## Action item
Looking through the entries, count each line where the string "beside" occurs, and write only the total.

## Stored entries

==============================

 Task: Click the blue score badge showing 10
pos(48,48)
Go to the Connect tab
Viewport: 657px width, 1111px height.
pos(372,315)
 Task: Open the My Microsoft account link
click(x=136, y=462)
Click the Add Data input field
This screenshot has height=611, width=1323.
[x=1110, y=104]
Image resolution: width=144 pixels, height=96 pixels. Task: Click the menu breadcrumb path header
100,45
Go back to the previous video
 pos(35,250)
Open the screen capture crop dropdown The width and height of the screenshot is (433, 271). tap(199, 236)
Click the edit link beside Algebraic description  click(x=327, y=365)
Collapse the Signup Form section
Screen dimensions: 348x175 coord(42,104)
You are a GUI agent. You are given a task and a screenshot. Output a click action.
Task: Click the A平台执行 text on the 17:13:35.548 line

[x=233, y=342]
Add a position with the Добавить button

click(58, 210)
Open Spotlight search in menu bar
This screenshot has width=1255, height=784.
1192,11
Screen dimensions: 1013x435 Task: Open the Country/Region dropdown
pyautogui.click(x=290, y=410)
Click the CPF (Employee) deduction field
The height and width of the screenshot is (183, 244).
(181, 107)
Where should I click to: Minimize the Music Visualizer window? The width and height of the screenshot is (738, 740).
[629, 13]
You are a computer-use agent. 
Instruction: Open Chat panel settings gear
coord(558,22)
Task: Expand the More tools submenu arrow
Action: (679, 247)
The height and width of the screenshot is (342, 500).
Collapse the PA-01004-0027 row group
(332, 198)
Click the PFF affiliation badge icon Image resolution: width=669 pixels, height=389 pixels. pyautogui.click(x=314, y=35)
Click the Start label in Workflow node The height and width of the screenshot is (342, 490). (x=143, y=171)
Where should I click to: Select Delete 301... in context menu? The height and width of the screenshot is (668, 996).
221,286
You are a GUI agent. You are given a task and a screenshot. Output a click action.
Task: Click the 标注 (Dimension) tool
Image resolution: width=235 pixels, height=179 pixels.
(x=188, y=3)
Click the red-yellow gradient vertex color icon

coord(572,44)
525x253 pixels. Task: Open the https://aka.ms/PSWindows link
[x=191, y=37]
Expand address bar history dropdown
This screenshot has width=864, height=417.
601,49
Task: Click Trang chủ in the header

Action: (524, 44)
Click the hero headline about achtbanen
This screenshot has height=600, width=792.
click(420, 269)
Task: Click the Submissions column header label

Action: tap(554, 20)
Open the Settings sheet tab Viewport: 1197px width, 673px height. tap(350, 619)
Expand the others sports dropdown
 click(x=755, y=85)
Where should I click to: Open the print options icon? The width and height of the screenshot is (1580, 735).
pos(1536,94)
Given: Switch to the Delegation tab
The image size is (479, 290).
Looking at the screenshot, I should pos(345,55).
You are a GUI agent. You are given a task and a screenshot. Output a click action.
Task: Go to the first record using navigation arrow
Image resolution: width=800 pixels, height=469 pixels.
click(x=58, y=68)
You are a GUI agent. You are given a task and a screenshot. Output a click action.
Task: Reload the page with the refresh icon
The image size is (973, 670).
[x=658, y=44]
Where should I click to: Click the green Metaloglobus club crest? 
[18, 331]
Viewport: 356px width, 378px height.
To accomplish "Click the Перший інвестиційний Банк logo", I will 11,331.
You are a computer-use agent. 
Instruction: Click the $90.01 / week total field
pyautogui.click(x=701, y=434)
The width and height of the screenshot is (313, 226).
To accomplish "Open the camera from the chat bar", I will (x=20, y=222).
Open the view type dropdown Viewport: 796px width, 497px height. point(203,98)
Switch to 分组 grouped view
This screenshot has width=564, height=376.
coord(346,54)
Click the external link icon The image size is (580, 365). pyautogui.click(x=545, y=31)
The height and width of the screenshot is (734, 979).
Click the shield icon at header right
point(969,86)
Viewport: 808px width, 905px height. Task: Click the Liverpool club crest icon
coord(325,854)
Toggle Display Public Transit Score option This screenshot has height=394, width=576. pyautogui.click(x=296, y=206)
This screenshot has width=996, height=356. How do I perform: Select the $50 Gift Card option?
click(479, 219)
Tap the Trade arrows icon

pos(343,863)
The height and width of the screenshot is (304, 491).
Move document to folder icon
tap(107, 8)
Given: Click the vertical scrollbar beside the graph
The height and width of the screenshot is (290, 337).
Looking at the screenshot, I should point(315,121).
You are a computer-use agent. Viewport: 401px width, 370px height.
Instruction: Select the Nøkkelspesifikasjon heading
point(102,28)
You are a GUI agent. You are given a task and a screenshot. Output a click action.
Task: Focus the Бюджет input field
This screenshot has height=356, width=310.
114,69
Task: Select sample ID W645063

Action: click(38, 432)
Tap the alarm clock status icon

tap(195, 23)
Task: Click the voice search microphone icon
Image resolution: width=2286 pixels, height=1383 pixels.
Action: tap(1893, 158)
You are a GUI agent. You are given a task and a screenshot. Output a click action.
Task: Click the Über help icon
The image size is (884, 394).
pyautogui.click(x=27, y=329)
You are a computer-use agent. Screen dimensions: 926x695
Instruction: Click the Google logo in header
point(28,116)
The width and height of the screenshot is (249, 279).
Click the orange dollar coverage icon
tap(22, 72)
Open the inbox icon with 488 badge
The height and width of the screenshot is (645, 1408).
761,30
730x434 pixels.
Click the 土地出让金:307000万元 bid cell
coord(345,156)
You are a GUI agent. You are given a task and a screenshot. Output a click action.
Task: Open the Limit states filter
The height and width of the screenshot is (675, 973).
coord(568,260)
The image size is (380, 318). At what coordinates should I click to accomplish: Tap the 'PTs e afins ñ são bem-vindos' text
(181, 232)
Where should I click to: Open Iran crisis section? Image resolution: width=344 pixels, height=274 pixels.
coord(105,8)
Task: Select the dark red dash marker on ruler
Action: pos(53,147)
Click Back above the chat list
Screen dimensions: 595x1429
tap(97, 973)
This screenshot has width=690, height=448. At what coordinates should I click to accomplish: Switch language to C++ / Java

==============================

## Result for this exercise
2